J’avance un peu plus loin que le dôme des Oudis avant de faire demi-tour. Comme prévu, je me retrouve bien contré par le vent et je commence à me trouver bas. C'est tout de suite moins agréable ! Heureusement, en revenant sur la crête après le télésiège de l’Oursière, ça porte un peu mieux. Pendant ce temps Rémi a bien profité du thermique de la Cime de la Jasse et il se lance sur la transition du retour. Quand je repasse dans la zone du thermique je ne trouve rien.

Retour sur la Cime de la Jasse.

Le mental est en train de lâcher. Cette transition me paraît longue et j’ai peur d’être trop contré par le vent. Je demande à Rémi à quelle altitude il est parti.

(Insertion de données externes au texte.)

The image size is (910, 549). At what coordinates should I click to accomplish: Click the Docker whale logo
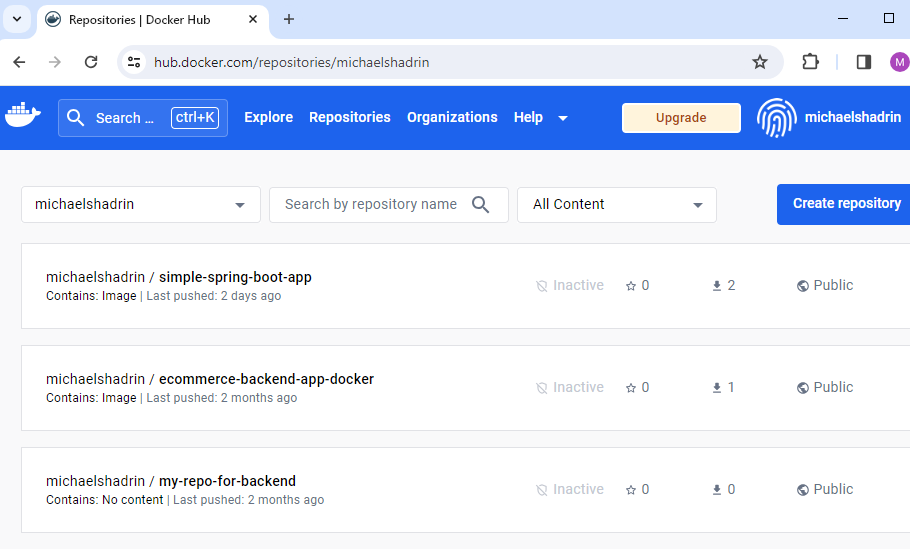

Il était à 2850m et d’après lui ça doit le faire à mon altitude de 2500m. Personnellement je n’y crois pas mais au moins j’ai une donnée chiffrée, c’est mon objectif. Je suis ses indications pour trouver un thermique au Jas du Lièvre. Je ne le trouve pas sur l’épaule ouest mais bien sur la face sud. C’est ma porte de sortie alors je ne dois pas le lâcher celui-là ! J’arrive à m’extraire jusqu’à 2800m avant de partir en direction d’Orionde.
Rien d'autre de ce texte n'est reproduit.